The second thing is this; Stay prepared! J. C. Ryle, he’s one of the great preachers again in the 19th century, he pastored in Liverpool, England. He used to get up every morning, he’d look out his window, and he’s say, “Perhaps today, Lord, perhaps today.” And before he went to bed every night he’d go to the same window and look out the window and say, “Perhaps tonight, Lord, perhaps tonight.” Stay prepared, every day, watching and waiting. And how do we do that? How do we do that if we’re Christians? How do we stay prepared? We keep a careful watch on our heart. We look for those things that can take our focus off of Jesus. Things like overeating, especially this time of year. Again, I love food. I love to eat food. Especially this time of year, I love fudge, I love cake, all the sweets. We need to ask ourselves, “Is food becoming a replacement for Jesus? Do we love chocolate more than Christ? Are we using that food to cover up something and thus indulging in gluttony rather than following Jesus and enjoying the good gifts and loving the gifts, loving the Giver as well as the gifts?” What about money? How again, easy, is that to take us off balance? But have you noticed this. If you’ve earned more and the more you spend, generally speaking at the end of the day, the less you enjoy life. I’ve spent a lot of time with very wealthy unbelievers and heard story after story, “I don’t know how to sleep anymore. I’m so worried.” Is that you? You spend more; enjoy life less. Does the security and ease that money affords you, does that take you away from following Jesus?

 

Let’s examine our hearts tonight. Let’s find out what they are actually set upon, where our security is, because when trials come, and come they will, we’ve talked about that in this series, then you’ll find out what you’re trusting in, then you’ll find out where your faith really is. And the only way to be prepared when those trials come so that we don’t make shipwreck of the faith and we stay prepared for the day that Jesus could come at any moment – you notice that in the text, right? “Suddenly the bridegroom came with a great shout.” It’s never going to be expected.
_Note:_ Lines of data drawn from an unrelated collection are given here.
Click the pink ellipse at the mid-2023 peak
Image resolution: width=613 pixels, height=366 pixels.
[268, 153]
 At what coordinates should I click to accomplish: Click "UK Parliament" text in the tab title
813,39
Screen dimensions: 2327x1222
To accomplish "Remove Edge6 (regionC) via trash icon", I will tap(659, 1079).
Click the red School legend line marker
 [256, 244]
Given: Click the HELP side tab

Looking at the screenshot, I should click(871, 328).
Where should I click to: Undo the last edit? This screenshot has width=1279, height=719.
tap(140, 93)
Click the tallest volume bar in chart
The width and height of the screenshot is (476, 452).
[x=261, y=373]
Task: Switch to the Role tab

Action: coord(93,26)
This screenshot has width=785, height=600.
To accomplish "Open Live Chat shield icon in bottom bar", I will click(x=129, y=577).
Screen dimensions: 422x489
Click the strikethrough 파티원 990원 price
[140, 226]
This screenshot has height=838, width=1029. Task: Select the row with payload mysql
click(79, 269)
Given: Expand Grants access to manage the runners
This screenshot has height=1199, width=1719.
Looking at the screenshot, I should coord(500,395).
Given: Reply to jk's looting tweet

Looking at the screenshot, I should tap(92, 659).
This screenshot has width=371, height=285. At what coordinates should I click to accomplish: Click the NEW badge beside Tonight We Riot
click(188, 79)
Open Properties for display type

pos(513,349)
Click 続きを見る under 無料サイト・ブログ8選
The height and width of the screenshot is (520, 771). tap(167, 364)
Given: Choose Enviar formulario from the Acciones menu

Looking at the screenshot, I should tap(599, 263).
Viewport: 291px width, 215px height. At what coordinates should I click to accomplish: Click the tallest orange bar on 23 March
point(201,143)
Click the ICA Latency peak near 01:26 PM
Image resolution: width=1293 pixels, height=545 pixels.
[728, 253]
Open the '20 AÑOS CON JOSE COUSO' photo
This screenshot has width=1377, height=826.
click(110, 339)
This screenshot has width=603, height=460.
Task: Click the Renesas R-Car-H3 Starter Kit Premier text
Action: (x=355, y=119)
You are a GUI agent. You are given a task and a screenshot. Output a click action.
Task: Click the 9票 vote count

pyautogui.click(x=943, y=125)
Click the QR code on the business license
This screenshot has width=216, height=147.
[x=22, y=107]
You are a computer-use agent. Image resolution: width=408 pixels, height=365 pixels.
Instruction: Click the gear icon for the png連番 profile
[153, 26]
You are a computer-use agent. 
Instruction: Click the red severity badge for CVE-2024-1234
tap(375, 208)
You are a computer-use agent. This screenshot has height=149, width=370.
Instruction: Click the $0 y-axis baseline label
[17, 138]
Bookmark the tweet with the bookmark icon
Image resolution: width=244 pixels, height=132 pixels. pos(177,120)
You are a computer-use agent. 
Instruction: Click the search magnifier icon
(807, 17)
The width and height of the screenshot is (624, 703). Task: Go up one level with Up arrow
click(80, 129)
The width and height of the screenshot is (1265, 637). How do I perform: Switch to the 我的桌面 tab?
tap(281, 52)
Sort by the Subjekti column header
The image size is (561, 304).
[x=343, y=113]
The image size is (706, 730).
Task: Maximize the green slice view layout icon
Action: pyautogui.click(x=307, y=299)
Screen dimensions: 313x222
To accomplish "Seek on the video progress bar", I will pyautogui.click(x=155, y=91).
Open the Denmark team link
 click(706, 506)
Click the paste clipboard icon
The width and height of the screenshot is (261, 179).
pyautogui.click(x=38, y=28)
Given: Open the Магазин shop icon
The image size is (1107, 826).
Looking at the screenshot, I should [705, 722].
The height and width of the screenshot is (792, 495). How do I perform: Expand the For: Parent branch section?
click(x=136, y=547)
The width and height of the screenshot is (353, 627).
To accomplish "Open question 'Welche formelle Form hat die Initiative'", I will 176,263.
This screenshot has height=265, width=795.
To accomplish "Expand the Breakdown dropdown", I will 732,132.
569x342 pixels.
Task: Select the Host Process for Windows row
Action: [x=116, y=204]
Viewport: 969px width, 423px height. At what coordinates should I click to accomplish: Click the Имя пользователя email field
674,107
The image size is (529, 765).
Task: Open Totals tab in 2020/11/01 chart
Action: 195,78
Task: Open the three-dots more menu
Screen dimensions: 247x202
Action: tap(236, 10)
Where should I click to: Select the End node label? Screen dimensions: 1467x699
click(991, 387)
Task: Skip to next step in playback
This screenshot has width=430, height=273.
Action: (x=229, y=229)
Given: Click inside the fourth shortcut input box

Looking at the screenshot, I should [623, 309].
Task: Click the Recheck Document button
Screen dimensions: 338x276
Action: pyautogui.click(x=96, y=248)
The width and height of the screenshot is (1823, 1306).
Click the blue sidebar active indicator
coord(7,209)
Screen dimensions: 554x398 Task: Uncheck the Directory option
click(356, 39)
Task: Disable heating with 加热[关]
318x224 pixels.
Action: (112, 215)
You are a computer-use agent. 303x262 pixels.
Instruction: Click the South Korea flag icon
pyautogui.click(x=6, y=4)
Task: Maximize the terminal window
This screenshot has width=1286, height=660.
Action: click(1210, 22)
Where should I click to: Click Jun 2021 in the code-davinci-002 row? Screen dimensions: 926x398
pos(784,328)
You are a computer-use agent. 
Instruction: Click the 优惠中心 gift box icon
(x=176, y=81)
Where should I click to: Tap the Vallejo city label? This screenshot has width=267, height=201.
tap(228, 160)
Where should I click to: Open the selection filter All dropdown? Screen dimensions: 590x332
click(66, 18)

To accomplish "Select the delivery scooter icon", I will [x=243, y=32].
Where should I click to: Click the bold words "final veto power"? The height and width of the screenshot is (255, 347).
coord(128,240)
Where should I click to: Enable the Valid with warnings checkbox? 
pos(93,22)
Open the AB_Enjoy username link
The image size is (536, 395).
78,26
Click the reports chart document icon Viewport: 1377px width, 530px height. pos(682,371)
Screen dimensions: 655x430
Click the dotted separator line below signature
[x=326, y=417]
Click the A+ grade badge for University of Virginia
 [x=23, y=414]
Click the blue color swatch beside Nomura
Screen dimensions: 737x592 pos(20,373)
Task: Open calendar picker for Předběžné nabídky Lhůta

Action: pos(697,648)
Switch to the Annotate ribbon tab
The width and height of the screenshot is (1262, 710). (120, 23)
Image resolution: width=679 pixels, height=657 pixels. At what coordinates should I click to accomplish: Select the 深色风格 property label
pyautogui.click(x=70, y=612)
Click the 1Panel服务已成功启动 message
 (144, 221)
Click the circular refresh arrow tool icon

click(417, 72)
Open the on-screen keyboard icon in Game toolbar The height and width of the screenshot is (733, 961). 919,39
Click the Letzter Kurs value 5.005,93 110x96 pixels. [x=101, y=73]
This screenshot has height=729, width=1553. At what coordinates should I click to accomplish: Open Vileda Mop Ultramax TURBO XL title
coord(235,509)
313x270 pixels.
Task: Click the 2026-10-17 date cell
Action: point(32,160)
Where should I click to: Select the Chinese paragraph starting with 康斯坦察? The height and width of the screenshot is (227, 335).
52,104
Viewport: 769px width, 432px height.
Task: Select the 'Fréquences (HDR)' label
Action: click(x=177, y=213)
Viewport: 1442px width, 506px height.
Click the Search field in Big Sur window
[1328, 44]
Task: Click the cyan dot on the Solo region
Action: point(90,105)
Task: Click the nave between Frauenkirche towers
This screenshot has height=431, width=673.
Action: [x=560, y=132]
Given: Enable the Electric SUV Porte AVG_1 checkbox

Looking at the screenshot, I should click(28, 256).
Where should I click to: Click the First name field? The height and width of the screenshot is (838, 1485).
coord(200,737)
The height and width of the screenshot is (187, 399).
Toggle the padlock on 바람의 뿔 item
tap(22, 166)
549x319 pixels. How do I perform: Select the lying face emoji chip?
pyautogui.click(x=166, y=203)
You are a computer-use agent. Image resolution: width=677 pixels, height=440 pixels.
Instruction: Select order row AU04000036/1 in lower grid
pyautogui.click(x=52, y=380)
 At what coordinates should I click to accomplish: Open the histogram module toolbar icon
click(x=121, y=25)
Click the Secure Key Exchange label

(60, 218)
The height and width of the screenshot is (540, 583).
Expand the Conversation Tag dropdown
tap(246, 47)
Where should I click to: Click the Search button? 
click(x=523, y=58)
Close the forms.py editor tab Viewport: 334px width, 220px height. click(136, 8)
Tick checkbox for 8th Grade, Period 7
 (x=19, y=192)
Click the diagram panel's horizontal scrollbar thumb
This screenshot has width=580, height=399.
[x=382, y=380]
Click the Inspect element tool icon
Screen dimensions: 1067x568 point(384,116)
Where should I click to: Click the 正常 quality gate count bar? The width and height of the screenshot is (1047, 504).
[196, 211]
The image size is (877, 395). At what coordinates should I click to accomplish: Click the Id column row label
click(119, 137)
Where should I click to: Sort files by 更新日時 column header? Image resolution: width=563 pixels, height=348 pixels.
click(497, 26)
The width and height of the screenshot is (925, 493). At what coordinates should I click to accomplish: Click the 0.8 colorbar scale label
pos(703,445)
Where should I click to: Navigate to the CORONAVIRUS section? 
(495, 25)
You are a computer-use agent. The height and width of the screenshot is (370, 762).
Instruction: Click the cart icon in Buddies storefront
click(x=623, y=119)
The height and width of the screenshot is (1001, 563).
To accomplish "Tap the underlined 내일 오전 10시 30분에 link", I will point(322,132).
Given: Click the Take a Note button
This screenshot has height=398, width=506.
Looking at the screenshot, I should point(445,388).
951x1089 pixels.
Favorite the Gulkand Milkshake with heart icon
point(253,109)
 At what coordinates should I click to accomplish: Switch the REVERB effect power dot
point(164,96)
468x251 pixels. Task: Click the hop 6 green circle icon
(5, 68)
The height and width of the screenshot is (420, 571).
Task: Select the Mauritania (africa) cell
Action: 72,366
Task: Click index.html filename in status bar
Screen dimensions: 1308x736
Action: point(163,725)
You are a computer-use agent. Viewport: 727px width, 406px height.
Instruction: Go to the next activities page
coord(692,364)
There will be signs, but there’s been signs in every age. Don’t go looking for signs. Jesus says be ready. It can happen at any moment, maybe tonight, maybe tonight. And the way to be prepared by examining our hearts now, so that when trials come or Christ comes, we don’t make shipwreck of the faith, is to constantly and daily do the hard work of saying, “Oh Lord, help me to love You above every bewitching idol that takes and captures my heart and makes it love it more than You. Destroy them! The dearest idol of my heart, what ‘ere that idol may be, O Lord take it away forever and replace it with Thee,” as the poet wrote. That needs to be our prayer every day.

 

And we don’t engage in an introspection that never ends. We look at ourselves, we examine ourselves, and then we look to the Savior. Then we look to the cross and we say, “It’s finished! My hope is in Him! My hope is sure. Heaven is my reward. Heaven is my goal. I will be in that feast and the only way I’ll be there at that feasting table is because of what He did, not because of what I’ve done, and therefore I will be prepared!” One author I read this week put it this way. I think it captures in a sentence this parable. “Live as though Jesus were coming back today. Plan as though He’s not coming back for a thousand years.” Live as though Jesus is coming back today. Plan as though He’s not coming back for a thousand years. Look at your life, look at the Savior, stay prepared, and let’s get ready to feast together. Let’s pray!

 

Father, how grateful we are for the truths of Your Word. We thank You that they are eternally true. Nothing will ever move them. Our hope is sure in Christ. Help us to think about that this week. Help it to be more realized in our lives. And let us lead lives that end in feasting, not in famine. Come quickly, Lord Jesus, that is our prayer this evening. We ask it in Your mighty name, amen.